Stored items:

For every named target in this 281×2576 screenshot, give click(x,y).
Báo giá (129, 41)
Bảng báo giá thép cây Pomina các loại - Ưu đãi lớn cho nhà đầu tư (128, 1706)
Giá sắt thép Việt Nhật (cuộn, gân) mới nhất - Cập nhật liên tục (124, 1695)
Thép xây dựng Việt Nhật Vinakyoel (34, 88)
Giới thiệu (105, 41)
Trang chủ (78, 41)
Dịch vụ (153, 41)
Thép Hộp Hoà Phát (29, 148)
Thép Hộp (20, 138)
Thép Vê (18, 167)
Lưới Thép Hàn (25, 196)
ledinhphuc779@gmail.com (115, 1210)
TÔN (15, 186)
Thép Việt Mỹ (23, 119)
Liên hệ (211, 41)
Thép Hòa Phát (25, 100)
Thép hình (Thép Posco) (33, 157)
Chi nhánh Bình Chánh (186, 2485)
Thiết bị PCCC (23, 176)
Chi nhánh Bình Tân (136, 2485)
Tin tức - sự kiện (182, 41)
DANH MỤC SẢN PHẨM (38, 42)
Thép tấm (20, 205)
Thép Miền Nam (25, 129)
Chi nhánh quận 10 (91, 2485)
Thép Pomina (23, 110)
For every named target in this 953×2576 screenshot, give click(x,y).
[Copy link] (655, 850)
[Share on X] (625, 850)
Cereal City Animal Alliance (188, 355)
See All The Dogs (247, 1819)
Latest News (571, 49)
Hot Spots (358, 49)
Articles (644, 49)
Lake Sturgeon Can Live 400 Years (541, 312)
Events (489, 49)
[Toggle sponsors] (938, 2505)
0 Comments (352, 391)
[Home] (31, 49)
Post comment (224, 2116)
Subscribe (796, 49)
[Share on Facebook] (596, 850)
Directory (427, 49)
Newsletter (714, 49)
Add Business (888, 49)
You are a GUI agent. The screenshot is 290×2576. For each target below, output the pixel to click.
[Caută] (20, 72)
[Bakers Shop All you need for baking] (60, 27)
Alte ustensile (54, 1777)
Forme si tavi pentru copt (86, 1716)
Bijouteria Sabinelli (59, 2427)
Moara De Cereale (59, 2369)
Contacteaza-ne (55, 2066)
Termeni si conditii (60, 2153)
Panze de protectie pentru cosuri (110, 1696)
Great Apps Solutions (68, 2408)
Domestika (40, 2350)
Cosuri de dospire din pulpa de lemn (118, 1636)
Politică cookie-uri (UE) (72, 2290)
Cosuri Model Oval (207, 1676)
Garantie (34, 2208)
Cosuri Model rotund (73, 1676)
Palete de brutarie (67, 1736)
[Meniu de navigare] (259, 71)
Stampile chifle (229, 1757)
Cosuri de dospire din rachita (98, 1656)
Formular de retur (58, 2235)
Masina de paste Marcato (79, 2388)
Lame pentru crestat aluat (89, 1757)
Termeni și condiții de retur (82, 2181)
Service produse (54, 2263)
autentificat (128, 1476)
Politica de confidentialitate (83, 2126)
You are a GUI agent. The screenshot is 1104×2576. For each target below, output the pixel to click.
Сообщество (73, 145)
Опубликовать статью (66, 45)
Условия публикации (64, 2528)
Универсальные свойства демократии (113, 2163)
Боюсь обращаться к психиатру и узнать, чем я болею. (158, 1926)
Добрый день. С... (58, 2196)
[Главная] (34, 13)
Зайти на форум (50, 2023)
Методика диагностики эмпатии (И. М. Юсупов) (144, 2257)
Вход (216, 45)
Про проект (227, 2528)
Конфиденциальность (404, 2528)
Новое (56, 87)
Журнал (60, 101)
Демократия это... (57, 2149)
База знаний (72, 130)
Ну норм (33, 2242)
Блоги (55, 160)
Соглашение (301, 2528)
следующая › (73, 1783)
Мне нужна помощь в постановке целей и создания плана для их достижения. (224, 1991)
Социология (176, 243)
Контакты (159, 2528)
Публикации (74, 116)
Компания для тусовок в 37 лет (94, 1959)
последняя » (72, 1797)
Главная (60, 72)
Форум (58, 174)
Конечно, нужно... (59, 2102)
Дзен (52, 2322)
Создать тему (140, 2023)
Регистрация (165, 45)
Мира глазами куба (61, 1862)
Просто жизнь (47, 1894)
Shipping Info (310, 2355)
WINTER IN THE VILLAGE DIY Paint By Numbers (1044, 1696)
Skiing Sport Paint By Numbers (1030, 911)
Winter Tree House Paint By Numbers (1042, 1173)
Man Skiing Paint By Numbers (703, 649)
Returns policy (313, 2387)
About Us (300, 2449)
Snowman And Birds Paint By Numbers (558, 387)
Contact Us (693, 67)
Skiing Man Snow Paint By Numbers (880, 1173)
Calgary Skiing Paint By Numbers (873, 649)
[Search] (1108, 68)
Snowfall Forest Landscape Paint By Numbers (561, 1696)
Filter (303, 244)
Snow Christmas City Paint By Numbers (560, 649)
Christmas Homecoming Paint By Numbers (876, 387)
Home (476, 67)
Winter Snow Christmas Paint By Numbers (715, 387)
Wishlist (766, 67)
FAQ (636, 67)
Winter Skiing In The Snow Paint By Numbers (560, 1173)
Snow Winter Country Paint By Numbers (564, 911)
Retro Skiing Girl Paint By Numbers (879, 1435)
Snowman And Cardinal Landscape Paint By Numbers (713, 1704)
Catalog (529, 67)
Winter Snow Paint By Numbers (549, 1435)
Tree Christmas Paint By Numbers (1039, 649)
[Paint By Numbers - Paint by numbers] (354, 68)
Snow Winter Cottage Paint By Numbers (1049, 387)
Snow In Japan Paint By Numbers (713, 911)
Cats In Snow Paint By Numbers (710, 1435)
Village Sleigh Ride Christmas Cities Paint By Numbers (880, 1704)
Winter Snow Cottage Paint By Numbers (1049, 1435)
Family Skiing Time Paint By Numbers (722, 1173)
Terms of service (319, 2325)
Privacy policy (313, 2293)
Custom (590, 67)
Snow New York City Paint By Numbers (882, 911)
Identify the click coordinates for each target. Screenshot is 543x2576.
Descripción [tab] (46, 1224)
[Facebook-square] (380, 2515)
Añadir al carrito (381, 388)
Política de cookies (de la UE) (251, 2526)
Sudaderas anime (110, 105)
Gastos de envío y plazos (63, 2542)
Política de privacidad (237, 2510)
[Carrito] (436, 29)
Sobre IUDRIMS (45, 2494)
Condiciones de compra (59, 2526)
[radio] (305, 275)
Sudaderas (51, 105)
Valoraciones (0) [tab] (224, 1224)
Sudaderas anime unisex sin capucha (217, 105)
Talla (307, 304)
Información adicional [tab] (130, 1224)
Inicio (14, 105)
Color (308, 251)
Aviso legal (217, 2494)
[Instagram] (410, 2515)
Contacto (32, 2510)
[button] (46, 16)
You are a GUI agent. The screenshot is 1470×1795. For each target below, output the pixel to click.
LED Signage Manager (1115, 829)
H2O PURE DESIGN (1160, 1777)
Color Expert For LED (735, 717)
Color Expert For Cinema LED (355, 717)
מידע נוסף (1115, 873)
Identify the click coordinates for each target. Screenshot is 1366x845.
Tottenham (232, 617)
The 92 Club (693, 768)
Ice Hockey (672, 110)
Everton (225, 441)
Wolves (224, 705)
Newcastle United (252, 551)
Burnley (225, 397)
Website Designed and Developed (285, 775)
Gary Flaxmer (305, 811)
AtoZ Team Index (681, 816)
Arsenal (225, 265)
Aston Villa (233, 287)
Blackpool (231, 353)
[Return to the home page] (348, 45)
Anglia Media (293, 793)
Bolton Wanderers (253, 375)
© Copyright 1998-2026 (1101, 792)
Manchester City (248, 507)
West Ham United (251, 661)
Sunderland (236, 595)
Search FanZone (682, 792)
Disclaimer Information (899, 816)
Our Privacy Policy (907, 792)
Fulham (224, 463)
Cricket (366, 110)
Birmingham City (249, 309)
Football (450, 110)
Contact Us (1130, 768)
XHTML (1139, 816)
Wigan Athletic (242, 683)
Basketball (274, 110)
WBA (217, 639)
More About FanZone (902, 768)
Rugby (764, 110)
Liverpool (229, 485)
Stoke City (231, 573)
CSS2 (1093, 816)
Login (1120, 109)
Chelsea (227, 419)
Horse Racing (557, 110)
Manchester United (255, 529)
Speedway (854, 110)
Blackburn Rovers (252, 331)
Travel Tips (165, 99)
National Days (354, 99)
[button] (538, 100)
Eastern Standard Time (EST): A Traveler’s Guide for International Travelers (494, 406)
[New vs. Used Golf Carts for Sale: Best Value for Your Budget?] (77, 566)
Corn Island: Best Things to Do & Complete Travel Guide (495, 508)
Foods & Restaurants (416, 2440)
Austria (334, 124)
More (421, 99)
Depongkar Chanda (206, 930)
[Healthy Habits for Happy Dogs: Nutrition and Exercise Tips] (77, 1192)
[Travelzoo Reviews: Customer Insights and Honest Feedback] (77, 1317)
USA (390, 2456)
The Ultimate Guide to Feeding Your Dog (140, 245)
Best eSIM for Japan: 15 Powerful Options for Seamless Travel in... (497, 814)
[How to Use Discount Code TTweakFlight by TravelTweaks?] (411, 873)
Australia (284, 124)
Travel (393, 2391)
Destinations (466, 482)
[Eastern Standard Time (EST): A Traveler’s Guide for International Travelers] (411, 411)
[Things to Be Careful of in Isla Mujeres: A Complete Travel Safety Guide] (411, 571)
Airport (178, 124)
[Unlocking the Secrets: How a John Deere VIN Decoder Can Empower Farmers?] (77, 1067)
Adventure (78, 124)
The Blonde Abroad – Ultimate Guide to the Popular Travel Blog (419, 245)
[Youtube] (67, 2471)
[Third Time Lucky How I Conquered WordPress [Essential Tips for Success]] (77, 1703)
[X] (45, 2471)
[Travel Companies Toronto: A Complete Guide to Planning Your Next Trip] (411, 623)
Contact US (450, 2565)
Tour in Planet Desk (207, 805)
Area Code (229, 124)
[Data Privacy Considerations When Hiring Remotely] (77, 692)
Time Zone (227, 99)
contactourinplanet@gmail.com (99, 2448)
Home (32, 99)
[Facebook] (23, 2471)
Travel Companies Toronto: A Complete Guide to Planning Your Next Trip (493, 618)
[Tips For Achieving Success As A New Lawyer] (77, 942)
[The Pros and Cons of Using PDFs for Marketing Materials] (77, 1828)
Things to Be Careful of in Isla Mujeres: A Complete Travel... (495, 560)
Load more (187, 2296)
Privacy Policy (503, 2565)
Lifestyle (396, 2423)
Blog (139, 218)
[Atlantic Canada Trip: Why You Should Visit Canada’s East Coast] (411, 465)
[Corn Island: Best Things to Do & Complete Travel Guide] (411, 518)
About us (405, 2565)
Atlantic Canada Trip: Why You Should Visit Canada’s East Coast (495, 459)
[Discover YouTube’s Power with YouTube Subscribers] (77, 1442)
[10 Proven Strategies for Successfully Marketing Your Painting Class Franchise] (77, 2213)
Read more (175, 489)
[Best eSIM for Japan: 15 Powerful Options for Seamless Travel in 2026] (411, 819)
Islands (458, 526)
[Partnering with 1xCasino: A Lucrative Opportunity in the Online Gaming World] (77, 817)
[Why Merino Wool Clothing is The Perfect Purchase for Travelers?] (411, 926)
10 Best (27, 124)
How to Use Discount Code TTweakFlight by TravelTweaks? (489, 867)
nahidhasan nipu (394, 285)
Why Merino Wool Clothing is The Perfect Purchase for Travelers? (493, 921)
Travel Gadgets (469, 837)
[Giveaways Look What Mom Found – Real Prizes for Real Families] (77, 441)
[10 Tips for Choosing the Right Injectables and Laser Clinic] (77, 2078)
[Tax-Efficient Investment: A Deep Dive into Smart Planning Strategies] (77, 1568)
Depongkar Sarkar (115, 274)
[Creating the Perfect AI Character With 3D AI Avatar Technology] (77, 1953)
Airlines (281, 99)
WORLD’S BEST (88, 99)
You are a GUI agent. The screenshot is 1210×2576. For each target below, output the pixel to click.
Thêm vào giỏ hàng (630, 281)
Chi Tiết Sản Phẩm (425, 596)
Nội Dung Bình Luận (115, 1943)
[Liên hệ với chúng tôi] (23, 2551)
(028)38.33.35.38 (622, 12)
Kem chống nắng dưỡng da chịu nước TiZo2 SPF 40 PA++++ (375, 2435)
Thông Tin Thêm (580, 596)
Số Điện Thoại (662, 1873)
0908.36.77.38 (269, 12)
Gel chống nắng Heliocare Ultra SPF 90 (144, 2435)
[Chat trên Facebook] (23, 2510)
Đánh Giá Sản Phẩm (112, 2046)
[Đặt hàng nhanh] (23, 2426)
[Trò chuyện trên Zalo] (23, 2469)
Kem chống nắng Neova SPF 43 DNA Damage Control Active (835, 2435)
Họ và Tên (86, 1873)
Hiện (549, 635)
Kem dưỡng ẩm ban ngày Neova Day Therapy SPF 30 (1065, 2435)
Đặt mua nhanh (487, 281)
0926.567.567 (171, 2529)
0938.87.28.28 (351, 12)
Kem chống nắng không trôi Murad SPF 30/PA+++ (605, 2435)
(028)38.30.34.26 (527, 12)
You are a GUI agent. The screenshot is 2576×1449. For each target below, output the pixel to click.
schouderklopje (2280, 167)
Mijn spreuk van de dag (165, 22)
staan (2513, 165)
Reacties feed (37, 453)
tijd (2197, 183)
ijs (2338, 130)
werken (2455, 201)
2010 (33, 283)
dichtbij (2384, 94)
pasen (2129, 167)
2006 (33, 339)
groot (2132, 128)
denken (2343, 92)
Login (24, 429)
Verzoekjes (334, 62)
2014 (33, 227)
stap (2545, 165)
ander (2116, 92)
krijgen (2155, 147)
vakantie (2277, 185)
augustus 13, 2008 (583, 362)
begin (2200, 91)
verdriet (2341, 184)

About this exercise:
Once the line with "You are a GUI agent. The screenshot is 1104×2576." is found in the records above, print exactly that line and every line after it through the line with "Calgary Skiing Paint By Numbers (873, 649)".

Output of the exercise:
You are a GUI agent. The screenshot is 1104×2576. For each target below, output the pixel to click.
Сообщество (73, 145)
Опубликовать статью (66, 45)
Условия публикации (64, 2528)
Универсальные свойства демократии (113, 2163)
Боюсь обращаться к психиатру и узнать, чем я болею. (158, 1926)
Добрый день. С... (58, 2196)
[Главная] (34, 13)
Зайти на форум (50, 2023)
Методика диагностики эмпатии (И. М. Юсупов) (144, 2257)
Вход (216, 45)
Про проект (227, 2528)
Конфиденциальность (404, 2528)
Новое (56, 87)
Журнал (60, 101)
Демократия это... (57, 2149)
База знаний (72, 130)
Ну норм (33, 2242)
Блоги (55, 160)
Соглашение (301, 2528)
следующая › (73, 1783)
Мне нужна помощь в постановке целей и создания плана для их достижения. (224, 1991)
Социология (176, 243)
Контакты (159, 2528)
Публикации (74, 116)
Компания для тусовок в 37 лет (94, 1959)
последняя » (72, 1797)
Главная (60, 72)
Форум (58, 174)
Конечно, нужно... (59, 2102)
Дзен (52, 2322)
Создать тему (140, 2023)
Регистрация (165, 45)
Мира глазами куба (61, 1862)
Просто жизнь (47, 1894)
Shipping Info (310, 2355)
WINTER IN THE VILLAGE DIY Paint By Numbers (1044, 1696)
Skiing Sport Paint By Numbers (1030, 911)
Winter Tree House Paint By Numbers (1042, 1173)
Man Skiing Paint By Numbers (703, 649)
Returns policy (313, 2387)
About Us (300, 2449)
Snowman And Birds Paint By Numbers (558, 387)
Contact Us (693, 67)
Skiing Man Snow Paint By Numbers (880, 1173)
Calgary Skiing Paint By Numbers (873, 649)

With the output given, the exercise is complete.